最後の預言者はナザレのイエスをメシヤ(油注がれた者=救世主)であると認識し、正しく彼にバトンを渡している。二人とも旧約の伝統のもとに生きた。ヨハネは禁欲的な生活を送りつつ、神から啓示を受け預言者の伝統としてイザヤを引き、「主の道を整え、その道筋をまっすぐにせよ」と主の到来の準備をする。その過程において、彼は自らの民を「蝮の子」と罵りつつ審判の預言を民に告げ、ヨルダン川で悔い改めの洗礼(潜浸)をほどこしていた。旧約における悔い改めは悪しき行いを悔い改め、神に立ち帰り生活を一新することであった。洗礼は古い自己の死と新しい自己の再生の儀式である。

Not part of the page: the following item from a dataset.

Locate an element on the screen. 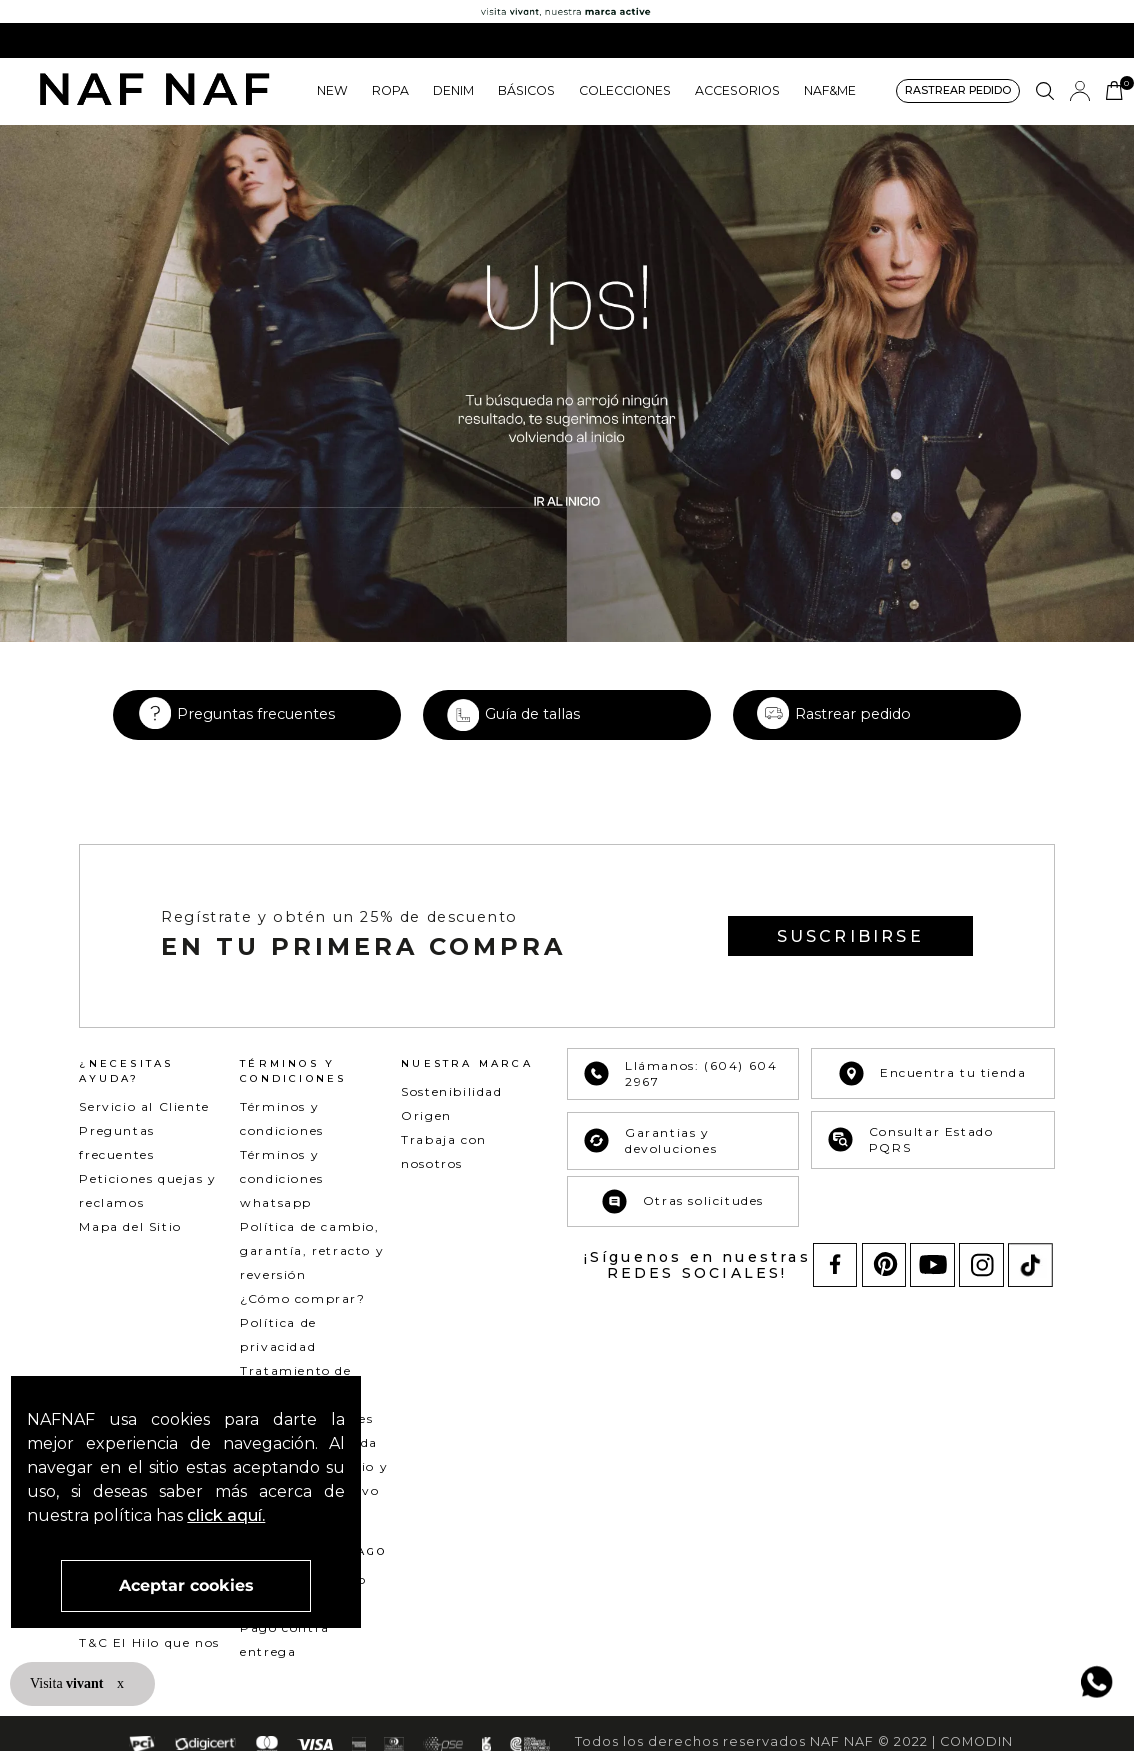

ヨハネが出現しなければ、イエスは神の歴史の連続性のなかで正しくイスラエルの民に告げ知らしめられ、位置づけられることはなかったことであろう。少なくとも、イエスが突然現れ、神の子、メシヤであることを単独で主張せざるをえなかった場合に、歴史の展開のなかでの彼の位置づけが不明瞭になることであろう。彼は長い歴史のなかで預言され待望されていた以上、同時代人によって告げ知らされることは不可欠であった。歴史においては重要な事件においては先触れ、ヘラルド・伝令が顕われる。なぜなら、人類の歴史はそのつど偶然にランダムに事象が生起するわけではなく、預言され待望され、歴史が展開していくからである。旧約の時代の終わりを告げ、そして新しい救いの時代を告げるヨハネの出現は歴史の必然であった。

 「蝮の子らよ、差し迫った神の怒りを免れると、だれが教えたのか。悔い改めにふさわしい実を結べ。『我々の父はアブラハムだ』などと思ってもみるな。言っておくが、神はこんな石からでも、アブラハムの子たちを造り出すことがおできになる。斧は既に木の根元に置かれている。良い実を結ばない木はみな、切り倒されて火に投げ込まれる 。わたしは、悔い改めに導くために、あなたたちに水で洗礼を授けているが、わたしの後から来る方は、わたしよりも優れておられる。わたしは、その履物をお脱がせする値打ちもない。その方は、聖霊と火であなたたちに洗礼をお授けになる。そして、手に箕を持って、脱穀場を隅々まできれいにし、麦を集めて倉に入れ、殻を消えることのない火で焼き払われる」(マタイ3:8-12)。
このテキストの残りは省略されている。